**** Supplied passage ****
The rear holder 72 is made of a synthetic resin, and is attached to the electric wire lead-out portion 33 to prevent the wire packing 62 from coming off the electric wire lead-out portion 33 of the outer housing 30. The rear holder 72 has two through-holes 72a for each enabling the electric wires 100 to penetrate, and is an elongated flat plate member similar in shape to the wire packing 62. The rear holder 72 is inserted into the through-space from a tip of the electric wire lead-out portion 33, and supported by the electric wire lead-out portion 33 with the wire packing 62 that seals the space between the inner wall surface 33a of the electric wire lead-out portion 33, and the electric wires 100. Thus, the rear holder 72 prevents the wire packing 62 from coming off the electric wire lead-out portion 33.
Further, the rear holder 72 has a plurality of locking portions 72b protruding from an outer peripheral edge in a direction opposite to the first direction. The locking portions 72b are engaged with the holder engaging portions 33d provided in the electric wire lead-out portion 33. That is, in this embodiment, two locking portions 72b are provided corresponding to the number of holder engaging portions 33d provided. When the rear holder 72 is attached to the electric wire lead-out portion 33, the locking portions 72b are engaged with the holder engaging portions 33d, thereby preventing the rear holder 72 from coming off the electric wire lead-out portion 33.
Further, the connector 1 includes an upper shell 80, a lower shell 81, a shield braid 82, and a shield ring 83 as shielding members for shielding noise.
The upper shell 80 is made of metal and covers the housing body 31 of the outer housing 30 with the rear cover 40 attached thereto. The upper shell 80 may cover at least a part of the connector shell 32 or the electric wire lead-out portion 33 of the outer housing 30 while receiving the housing body 31. The upper shell 80 is a box portion defined as having a first direction corresponding to the Z direction as a length direction, a second direction corresponding to the Y direction as a height direction, and a third direction corresponding to the X direction as a width direction. The upper shell 80 has a bottom wall 80a, an annular side wall 80b, a plurality of support portions 80e, and a plurality of support pieces 80g.
**** Information shown ****
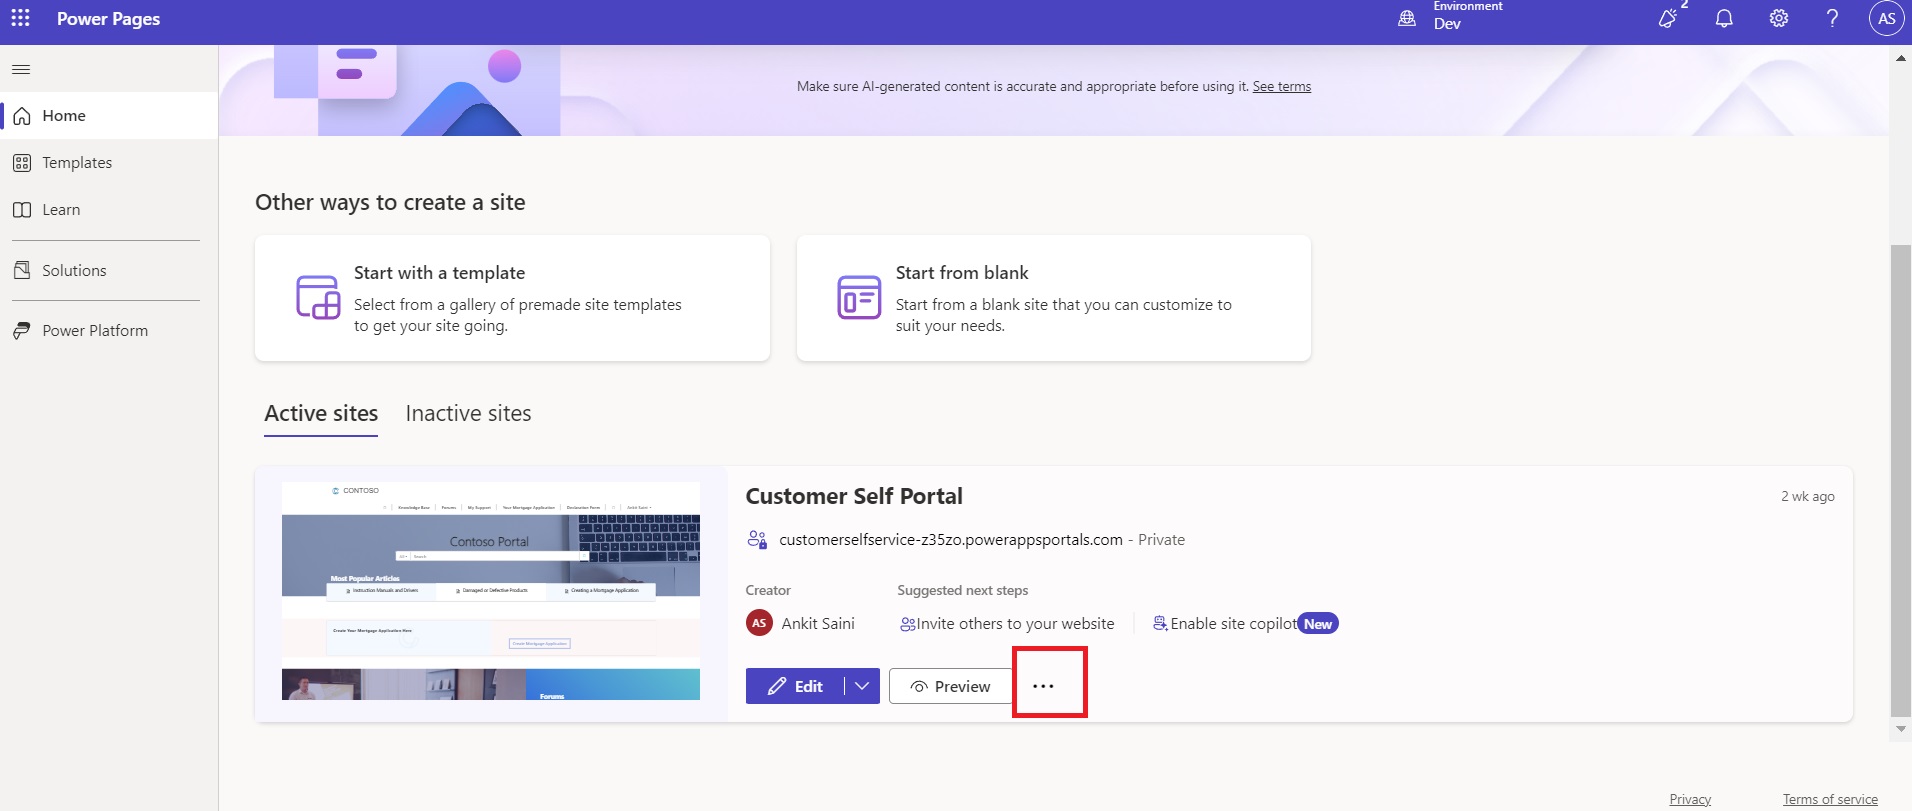
Task: Click the scroll down arrow on scrollbar
Action: (x=1901, y=729)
****
*Directives*:
A – Translate this sentence from the connector passage into Spanish: "Further, the connector 1 includes an upper shell 80, a lower shell 81, a shield braid 82, and a shield ring 83 as shielding members for shielding noise."
B – Go on with the connector passage from the point where it stops.
The lines are separate material and are not part of the connector passage.

*Task answers*:
A – Además, el conector 1 incluye una carcasa superior 80, una carcasa inferior 81, una malla de blindaje 82 y un anillo de blindaje 83 como elementos de blindaje para apantallar el ruido.

B –
The bottom wall 80a is a wall portion orthogonal to the first direction. The planar shape of the bottom wall 80a is a substantially rectangular defined by a long side substantially aligned in the second direction, and a short side substantially aligned in the third direction.
The annular side wall 80b, together with the bottom wall 80a, forms an internal space for receiving the housing body 31. One annular end of the annular side wall 80b in the first direction is continuous with a peripheral part of the bottom wall 80a. The other annular end of the annular side wall 80b in the first direction is an opening end 80c forming an opening facing the bottom wall 80a. When the connector 1 is assembled, the housing body 31 to which the rear cover 40 is attached is accommodated from the opening formed by the opening end 80c.
The support portions 80e have first through-holes 80d through which bolts 90 after passing through the fitting holes 36a provided in the outer housing 30 pass when the connector 1 is assembled.
The support pieces 80g are portions, for example, provided by bending a part protruding from the opening end 80c of the annular side wall 80b, and each have a second through hole 80f through which a mounting bolt (not illustrated) passes when the connector 1 is attached to a housing of an external connector.
The lower shell 81 is made of metal, and covers a part of the front wall 34 of the housing body 31 of the outer housing 30, and the electric wire lead-out portion 33. The lower shell 81 has a cylindrical portion 81a and a flange 81b.
The cylindrical portion 81a covers the electric wire lead-out portion 33 by receiving the electric wire lead-out portion 33 through a through-space having an elongated round hole in cross section and opening in the first direction. One opening end of the cylindrical portion 81a is a fixing end continuous with the flange 81b. The other opening end of the cylindrical portion 81a is an opening end forming an opening for leading out the electric wires 100 from the electric wire lead-out portion 33.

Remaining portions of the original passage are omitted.